Exercise requirements: Format the records as a JSON list of strings with one string per line, starting with the line containing "At what (x,y)" and going on through the end of the records. Skip blank lines and leave the pictures out.
+++
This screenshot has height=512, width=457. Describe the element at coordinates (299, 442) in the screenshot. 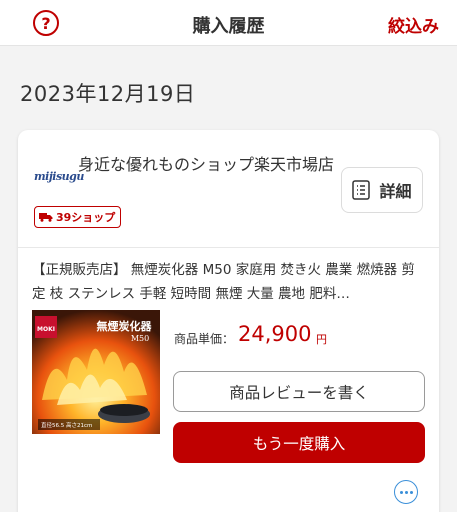

I see `buy-again-button: もう一度購入` at that location.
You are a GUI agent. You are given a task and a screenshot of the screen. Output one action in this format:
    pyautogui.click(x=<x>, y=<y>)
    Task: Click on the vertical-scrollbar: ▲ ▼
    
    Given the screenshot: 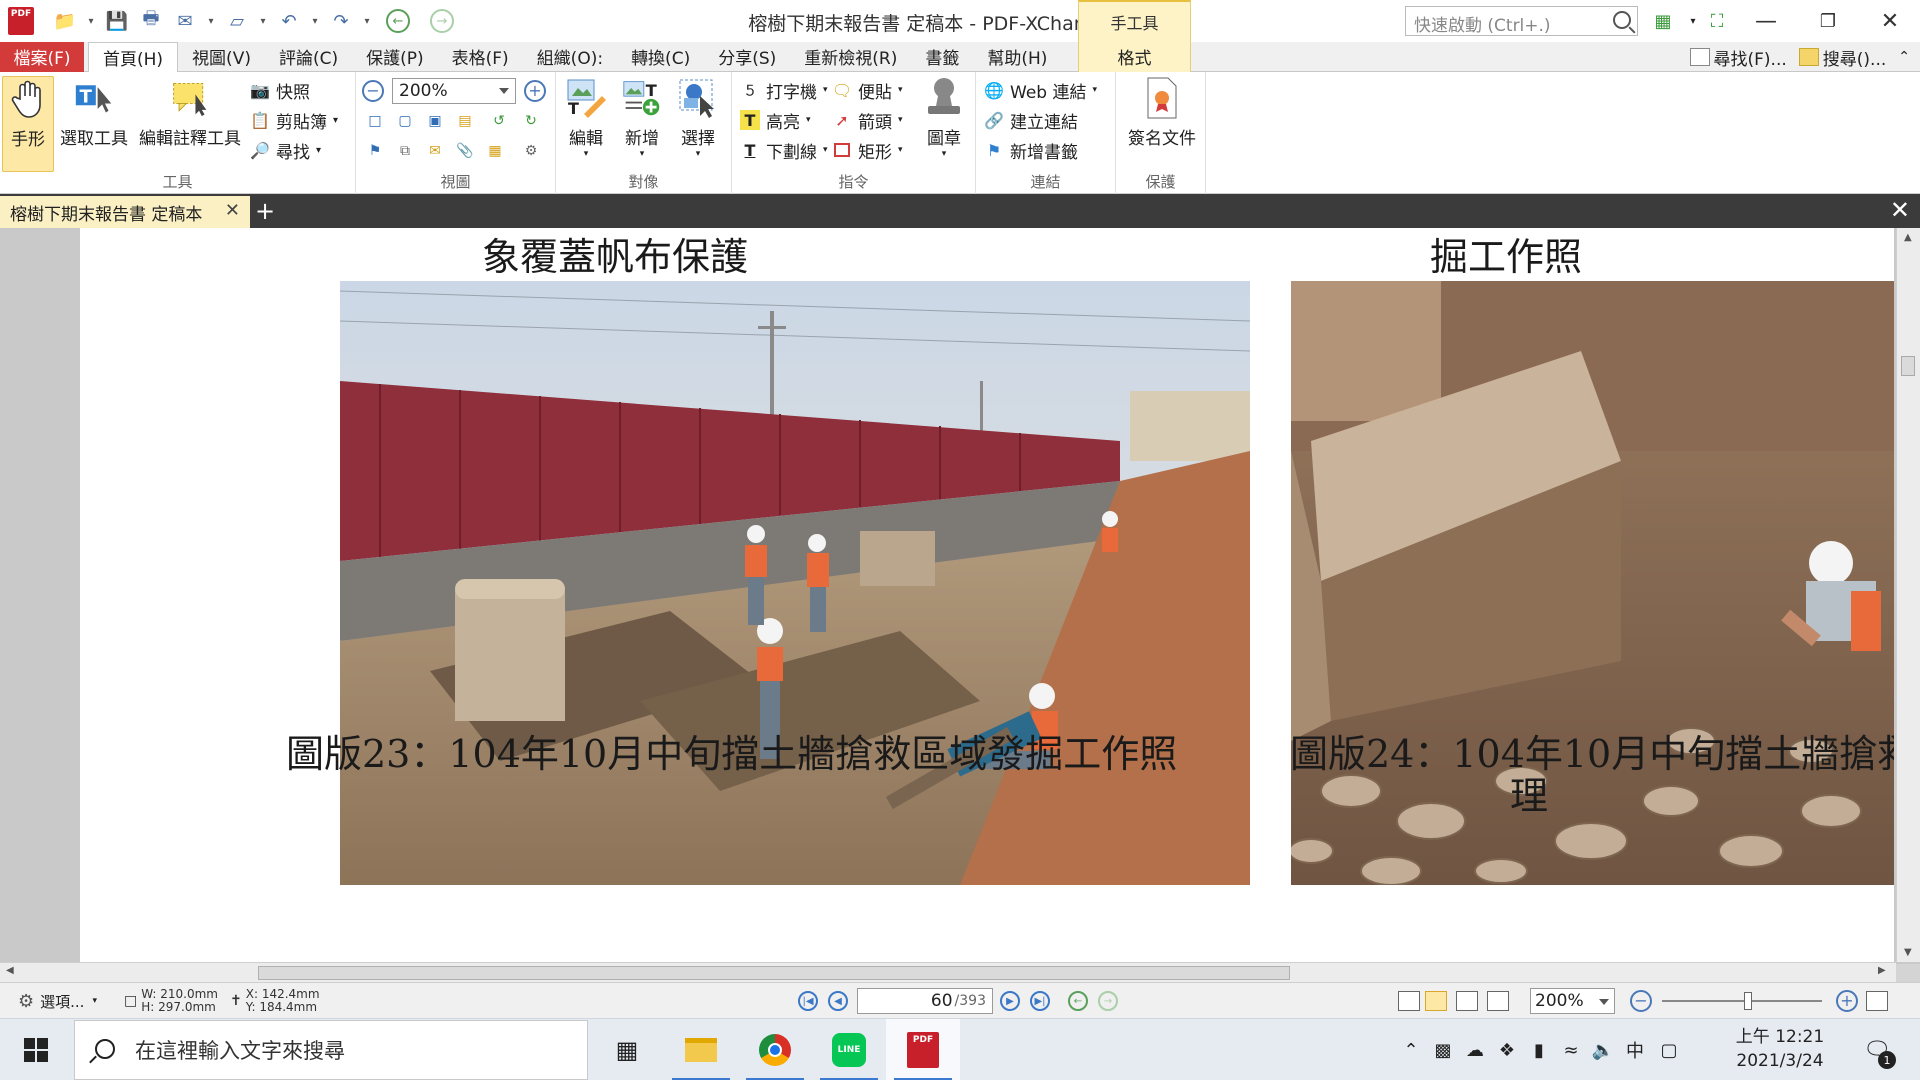 What is the action you would take?
    pyautogui.click(x=1908, y=595)
    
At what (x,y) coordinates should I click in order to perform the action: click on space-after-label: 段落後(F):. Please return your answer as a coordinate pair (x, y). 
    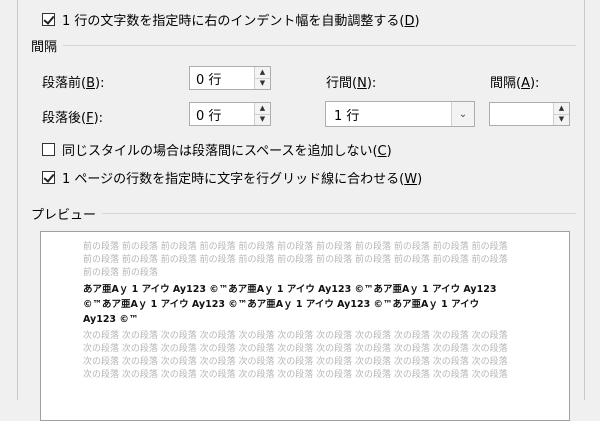
    Looking at the image, I should click on (73, 118).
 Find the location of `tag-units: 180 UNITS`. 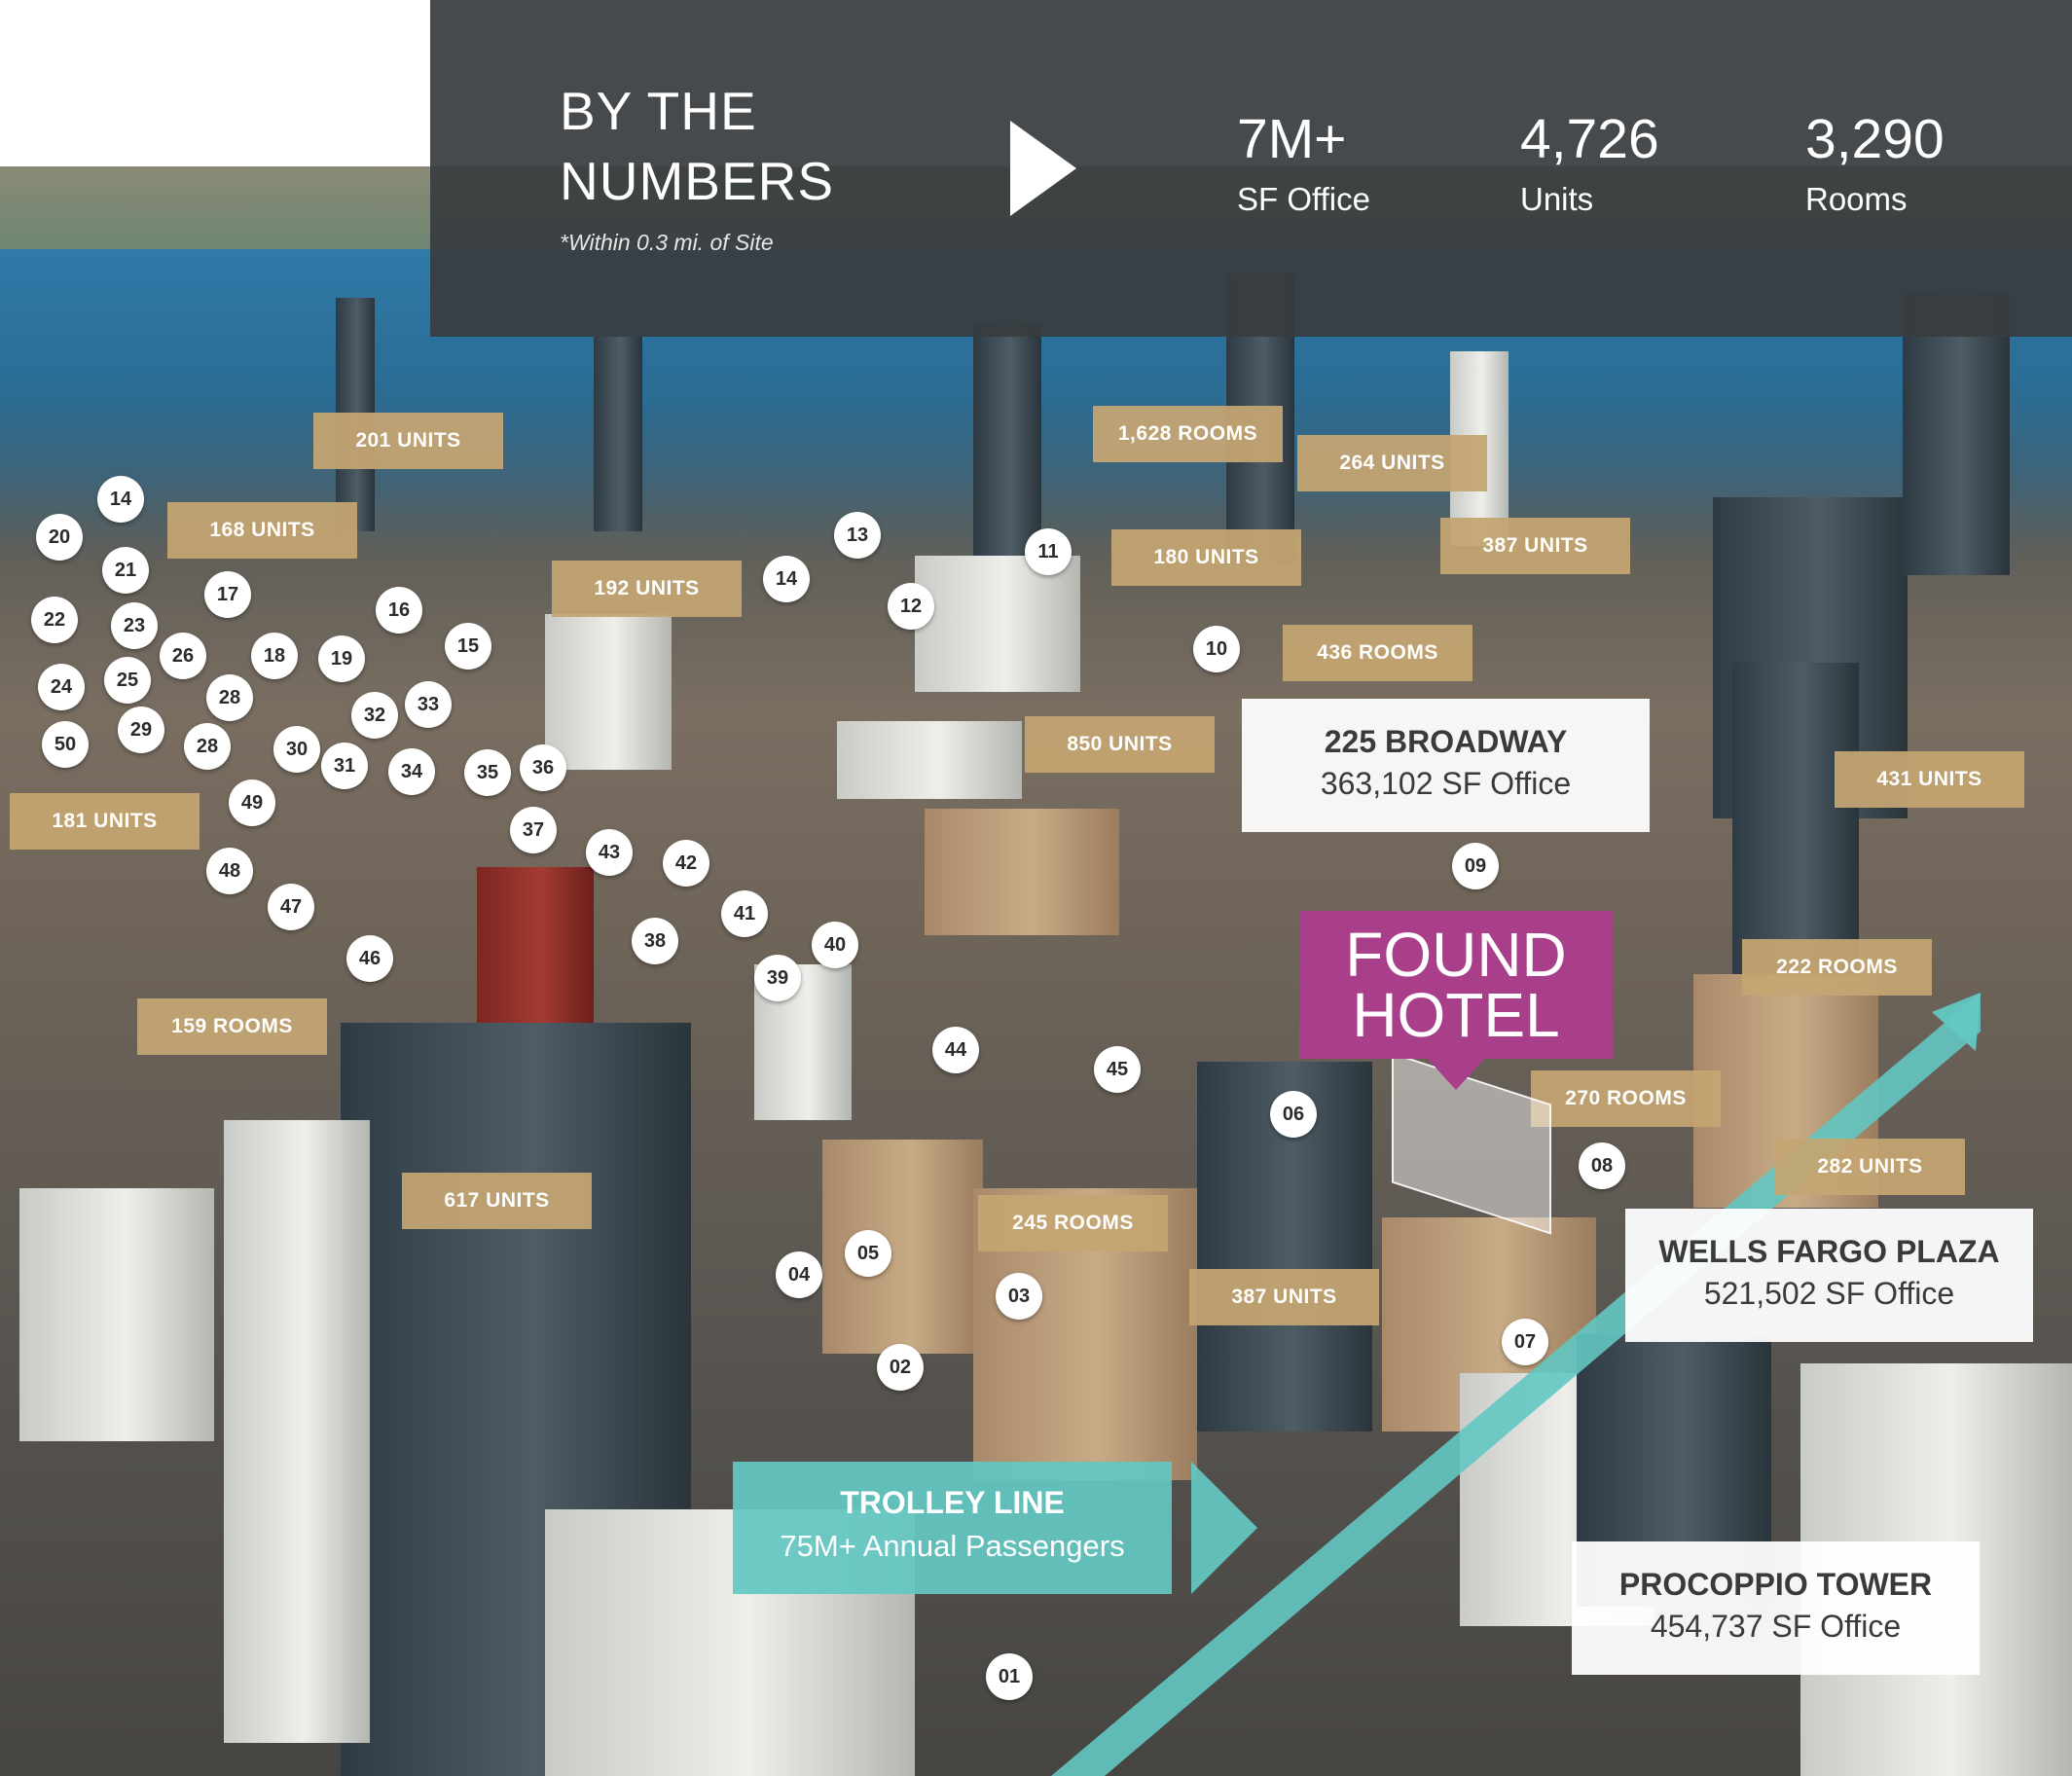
+++
Answer area:
[
  "At what (x,y) coordinates should I click in order to perform the action: click on space-after-label: 段落後(F):. Please return your answer as a coordinate pair (x, y). ",
  "    Looking at the image, I should click on (73, 118).",
  " Find the location of `tag-units: 180 UNITS`. "
]